Bug: scaled_dot_product_attention slower than matmul

Hi,
I have written this before and believe I found a / the same bug again: I have tried replacing my manual implementation (or the one given here torch.nn.functional.scaled_dot_product_attention — PyTorch 2.8 documentation as the standard version) with the efficient scaled_dot_product_attention and received much slower runtimes.

This time I have tried it with tensors of the shape (batch size, seq_length, dim): [28800, 8, 48], [1, 28800, 8, 48] or [28800, 1, 8, 48] (all the same, but an empty dimension added to hopefully suit the description of SDPA). However None of them were faster, but slower by factor 5 on my A100. Note that the added empty dimension is there to simulate different heads, as heads should be treated exactly as batches; however the results were devastating.

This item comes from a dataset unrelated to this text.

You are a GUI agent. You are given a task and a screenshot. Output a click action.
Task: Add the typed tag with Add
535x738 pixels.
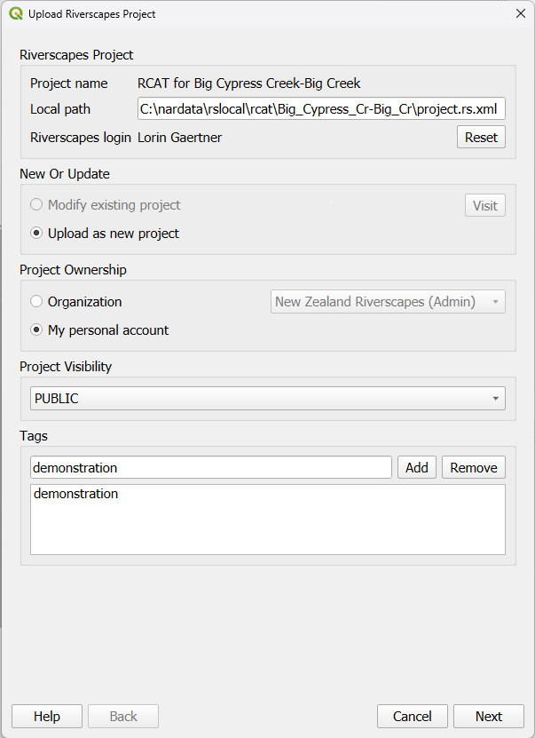(416, 467)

Then I tried it with another shape that occurs often in my project:

[115200, 8, 24] (like this SDPA was 5 times slower)

[115200, 1, 8, 24], and

[1, 115200, 8, 24]. However the two last attempts gave me this:

torch.AcceleratorError: CUDA error: invalid configuration argument
Search for cudaErrorInvalidConfiguration' in https://docs.nvidia.com/cuda/cuda-runtime-api/group__CUDART__TYPES.html for more information. CUDA kernel errors might be asynchronously reported at some other API call, so the stacktrace below might be incorrect. For debugging consider passing CUDA_LAUNCH_BLOCKING=1 Compile with TORCH_USE_CUDA_DSA` to enable device-side assertions.